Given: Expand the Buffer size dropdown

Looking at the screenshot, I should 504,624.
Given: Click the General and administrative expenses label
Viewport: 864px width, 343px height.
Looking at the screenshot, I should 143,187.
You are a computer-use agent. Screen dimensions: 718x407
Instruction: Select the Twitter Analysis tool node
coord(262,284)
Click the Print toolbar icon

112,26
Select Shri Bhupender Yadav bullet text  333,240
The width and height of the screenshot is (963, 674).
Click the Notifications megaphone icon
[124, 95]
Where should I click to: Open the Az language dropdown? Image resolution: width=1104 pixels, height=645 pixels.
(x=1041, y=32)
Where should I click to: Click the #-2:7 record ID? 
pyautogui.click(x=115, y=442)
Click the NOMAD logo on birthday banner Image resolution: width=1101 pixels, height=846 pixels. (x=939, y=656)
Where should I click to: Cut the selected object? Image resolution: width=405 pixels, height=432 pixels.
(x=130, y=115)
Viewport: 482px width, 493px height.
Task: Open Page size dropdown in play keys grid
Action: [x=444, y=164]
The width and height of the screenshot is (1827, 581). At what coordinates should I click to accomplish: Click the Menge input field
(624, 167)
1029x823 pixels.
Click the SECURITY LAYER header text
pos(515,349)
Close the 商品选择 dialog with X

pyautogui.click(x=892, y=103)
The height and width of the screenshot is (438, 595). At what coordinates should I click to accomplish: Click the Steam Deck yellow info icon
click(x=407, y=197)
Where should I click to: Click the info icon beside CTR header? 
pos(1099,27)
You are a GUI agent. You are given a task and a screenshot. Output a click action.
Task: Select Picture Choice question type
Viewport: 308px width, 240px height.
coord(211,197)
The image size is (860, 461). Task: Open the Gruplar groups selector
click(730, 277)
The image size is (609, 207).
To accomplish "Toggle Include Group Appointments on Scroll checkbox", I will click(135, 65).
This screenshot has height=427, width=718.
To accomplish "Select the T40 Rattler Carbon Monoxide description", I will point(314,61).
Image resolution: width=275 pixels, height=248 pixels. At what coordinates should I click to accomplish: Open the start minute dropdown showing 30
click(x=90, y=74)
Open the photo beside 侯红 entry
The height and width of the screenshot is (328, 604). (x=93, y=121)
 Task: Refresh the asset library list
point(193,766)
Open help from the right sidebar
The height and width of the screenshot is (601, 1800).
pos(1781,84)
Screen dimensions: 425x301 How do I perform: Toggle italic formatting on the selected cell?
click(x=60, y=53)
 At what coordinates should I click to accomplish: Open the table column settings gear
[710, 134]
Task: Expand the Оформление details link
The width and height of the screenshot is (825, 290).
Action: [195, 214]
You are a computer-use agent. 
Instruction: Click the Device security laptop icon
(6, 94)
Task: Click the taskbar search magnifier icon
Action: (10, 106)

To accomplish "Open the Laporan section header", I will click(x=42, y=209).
++++++
TO DO:
If a line of the listing above holds the string "computer", copy it.

FINISHED TASK:
You are a computer-use agent. Screen dimensions: 718x407
You are a computer-use agent. 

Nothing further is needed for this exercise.